I will be getting a new one next week, and I am very afraid of the noise level. I am planning on getting a super long DVI cable so I can put the box in a different room. I have also read about others who put the unit on coasters (or something) to get more airflow underneath. This box is HUGE. There's lots of vent holes, so I think it gets airflow, especially with the loud fan running in it. Is your entertainment center enclosed? They also say not to put anything on top of it.

As far as the refurb goes, that USUALLY means that there was a real person that actually looked at it and hand tested it. Many times that is a good thing for electronics.


----------



## JD Robinson (Nov 13, 2004)

Mine sits in an entertainment center, and has given me no problem. I don't find the noise to be a problem at all. It could be my imagination, but it seems as if the units internal fans spin up in response to ambient heat (when my amplifier is on, e.g.).

IMO, supplemental fans would be a good idea if you can stand the noise. Mouser Electronics has a wide variety of cfm and noise index fans.

On the other side of the coin, so long as Dish is willing to replace it, whadda you care?


----------



## Jim_R (Feb 13, 2004)

Wouldn't it be relatively simple to put a thermometer near the 921, to get an idea of ambient temps? The 921 does have a fan, after all it is basically a PC. As to noise level, I am not bothered by it.

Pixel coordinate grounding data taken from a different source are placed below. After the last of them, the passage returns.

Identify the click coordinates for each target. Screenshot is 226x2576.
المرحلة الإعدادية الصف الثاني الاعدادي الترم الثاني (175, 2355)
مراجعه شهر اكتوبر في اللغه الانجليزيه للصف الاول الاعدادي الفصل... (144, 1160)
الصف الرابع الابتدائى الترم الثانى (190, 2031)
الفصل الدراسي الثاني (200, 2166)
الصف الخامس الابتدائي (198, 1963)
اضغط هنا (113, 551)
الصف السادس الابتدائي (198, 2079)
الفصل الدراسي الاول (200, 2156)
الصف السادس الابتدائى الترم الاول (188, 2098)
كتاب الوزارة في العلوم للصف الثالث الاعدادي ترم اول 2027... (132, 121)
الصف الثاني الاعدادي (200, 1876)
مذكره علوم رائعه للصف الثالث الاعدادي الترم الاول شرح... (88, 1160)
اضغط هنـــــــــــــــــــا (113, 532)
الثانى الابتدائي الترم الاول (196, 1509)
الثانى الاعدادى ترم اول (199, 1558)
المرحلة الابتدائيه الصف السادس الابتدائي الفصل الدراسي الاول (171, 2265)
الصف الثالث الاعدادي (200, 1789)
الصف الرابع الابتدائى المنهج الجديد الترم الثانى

My 921 sits on top of a large rear projection television that is roughly 10 feet away from the couch. In general, I'd say it is quieter than most desktop PCs. When you are watching TV, you won't even know it's there. But I imagine if someone were to install it in a quiet area (like a bedroom) it could become annoying.


----------



## ClaudeR (Dec 7, 2003)

Skannan - Don't forget that the software upgrades and guid info are downloaded during the night. Putting the timer on may not be the best idea - most people seem to wait anxiously for the software updates.


----------



## ClaudeR (Dec 7, 2003)

JD Robinson said:


> On the other side of the coin, so long as Dish is willing to replace it, whadda you care?


But there is only a one year warranty. Seems to me that if you get a "good box" out the door, you may want to take good care of it, so you don't get a lemon refurb in the 11th month...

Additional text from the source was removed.